1) and 2) problems are not difficult. For them N>=12 and N=12k, k=1,2,3... I wrote a program to check the correctness of the decision, when N=12. For the first problem I got, for example, such results
q=5, s=11, p=3, r=7, x=9
q=11, s=17, p=7, r=11, x=21
q=101, s=107, p=67, r=71, x=201
...
But there are no results for the 2nd problem, when N=12. Why? I can not understand. So the answer to the third question is "no"?
I decided to take N=24 for the 2nd problem, and got such results
q=5, s=13, p=7, r=19, y=14
q=101, s=109, p=151, r=163, y=302
...
What's wrong with the number N=12? Please help me and sorry for my mistakes. Perhaps, this is a problem for the topic "Advanced Math".

What is a simple number? Do you perhaps mean prime?

What have you been learning that this is intended to test? I would put it in the category of number theory. What theorems have you learned that are relevant? How did you solve the first two parts? It's very helpful when we can see what you know.

 

[Yarem4uk]

What is a simple number? Do you perhaps mean prime?

What have you been learning that this is intended to test? I would put it in the category of number theory. What theorems have you learned that are relevant? How did you solve the first two parts? It's very helpful when we can see what you know.

Thank you!


Yes, prime and in the category of number theory . My english is bad, sorry.

My solution for the first two parts
1)
x + N = 3r and x = 3p => 3p+N=3r => N : 3
x + N + 1 = 2s and x+1 = 2q => 2q+N=2s => N : 2
So, N=6k, k=1,2,3...
Let N=6. Than we have from x+N+1=2s
x+1+6=2s|:2
q+3=s but it is impossible when q and s are prime
It will be for all N=6k, when k is odd (1, 3, 5...)
So, N=12
2) similarly for the part two

y + N = 2r and y = 2p => 2p+N=2r => N : 2
y + N + 1 = 3s and y+1 = 3q => 3q+N=3s => N : 3
So, N=6k, k=1,2,3...
Let N=6. Than we have from y+N=2r
y+6=2r|:2
p+3=r but it is impossible when p and r are prime
It will be for all N=6k, when k is odd (1, 3, 5...)
So, N=12
But, i can not find for the N=12 such y...

 

[Dr.Peterson]

Thank you!
Yes, prime and in the category of number theory. My english is bad, sorry.

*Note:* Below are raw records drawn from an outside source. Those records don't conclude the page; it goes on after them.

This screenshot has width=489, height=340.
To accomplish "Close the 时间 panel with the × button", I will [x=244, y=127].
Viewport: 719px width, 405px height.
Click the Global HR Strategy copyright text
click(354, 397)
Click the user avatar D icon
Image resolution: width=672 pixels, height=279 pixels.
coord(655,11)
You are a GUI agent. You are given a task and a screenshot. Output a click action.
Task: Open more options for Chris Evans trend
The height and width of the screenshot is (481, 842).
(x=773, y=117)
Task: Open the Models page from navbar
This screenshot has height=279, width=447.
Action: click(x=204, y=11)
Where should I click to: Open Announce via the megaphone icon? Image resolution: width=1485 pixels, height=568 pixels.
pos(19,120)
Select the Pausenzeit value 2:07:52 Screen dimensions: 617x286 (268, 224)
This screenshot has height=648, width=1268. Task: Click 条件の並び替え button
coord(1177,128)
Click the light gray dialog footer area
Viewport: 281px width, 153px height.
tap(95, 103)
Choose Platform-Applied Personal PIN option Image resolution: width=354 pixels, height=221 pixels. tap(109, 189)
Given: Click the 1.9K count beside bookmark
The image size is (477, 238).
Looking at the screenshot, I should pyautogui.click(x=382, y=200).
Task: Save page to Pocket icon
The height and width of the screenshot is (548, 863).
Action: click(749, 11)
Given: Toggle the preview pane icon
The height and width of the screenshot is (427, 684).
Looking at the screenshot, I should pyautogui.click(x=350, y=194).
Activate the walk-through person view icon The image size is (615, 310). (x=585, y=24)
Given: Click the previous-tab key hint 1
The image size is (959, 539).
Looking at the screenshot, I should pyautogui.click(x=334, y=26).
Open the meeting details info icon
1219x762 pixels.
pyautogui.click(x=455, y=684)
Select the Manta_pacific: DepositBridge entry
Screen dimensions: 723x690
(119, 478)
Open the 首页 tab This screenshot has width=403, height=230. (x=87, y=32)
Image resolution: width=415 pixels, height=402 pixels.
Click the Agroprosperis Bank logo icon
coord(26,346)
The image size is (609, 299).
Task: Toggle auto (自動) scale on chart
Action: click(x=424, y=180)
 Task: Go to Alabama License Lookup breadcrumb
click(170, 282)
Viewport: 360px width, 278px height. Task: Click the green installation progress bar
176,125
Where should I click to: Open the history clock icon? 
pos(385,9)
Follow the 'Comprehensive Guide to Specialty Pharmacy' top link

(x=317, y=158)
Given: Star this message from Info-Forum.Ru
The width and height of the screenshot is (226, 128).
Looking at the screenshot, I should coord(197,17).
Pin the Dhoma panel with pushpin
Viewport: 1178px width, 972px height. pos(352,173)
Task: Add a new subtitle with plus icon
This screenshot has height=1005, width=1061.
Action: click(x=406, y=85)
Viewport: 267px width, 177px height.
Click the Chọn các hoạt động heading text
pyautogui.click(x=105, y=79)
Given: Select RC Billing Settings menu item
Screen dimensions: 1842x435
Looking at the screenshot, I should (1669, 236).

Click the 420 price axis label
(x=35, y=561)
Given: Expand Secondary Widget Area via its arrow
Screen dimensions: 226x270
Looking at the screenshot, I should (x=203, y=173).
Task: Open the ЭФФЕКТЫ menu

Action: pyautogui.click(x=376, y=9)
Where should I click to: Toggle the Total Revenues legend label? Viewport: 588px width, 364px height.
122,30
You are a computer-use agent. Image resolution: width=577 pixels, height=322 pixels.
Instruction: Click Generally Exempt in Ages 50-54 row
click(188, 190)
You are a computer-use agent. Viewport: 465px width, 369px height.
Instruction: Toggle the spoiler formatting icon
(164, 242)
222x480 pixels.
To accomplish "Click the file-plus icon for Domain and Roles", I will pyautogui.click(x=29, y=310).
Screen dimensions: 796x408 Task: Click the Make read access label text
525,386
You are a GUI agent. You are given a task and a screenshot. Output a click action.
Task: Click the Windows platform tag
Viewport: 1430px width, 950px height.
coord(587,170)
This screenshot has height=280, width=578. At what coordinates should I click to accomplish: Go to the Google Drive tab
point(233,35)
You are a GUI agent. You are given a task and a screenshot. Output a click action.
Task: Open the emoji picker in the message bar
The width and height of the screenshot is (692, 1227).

My solution for the first two parts
1)
x + N = 3r and x = 3p =>; 3p+N=3r => N : 3
x + N + 1 = 2s and x+1 = 2q => 2q+N=2s => N : 2
So, N=6k, k=1,2,3...
Let N=6. Than we have from x+N+1=2s
x+1+6=2s|:2
q+3=s but it is impossible when q and s are prime
It will be for all N=6k, when k is odd (1, 3, 5...)
So, N=12
2) similarly for the part two
y + N = 2r and y = 2p => 2p+N=2r => N : 2
y + N + 1 = 3s and y+1 = 3q => 3q+N=3s => N : 3
So, N=6k, k=1,2,3...
Let N=6. Than we have from y+N=2r
y+6=2r|:2
p+3=r but it is impossible when p and r are prime
It will be for all N=6k, when k is odd (1, 3, 5...)
So, N=12
But, I can not find for the N=12 such y...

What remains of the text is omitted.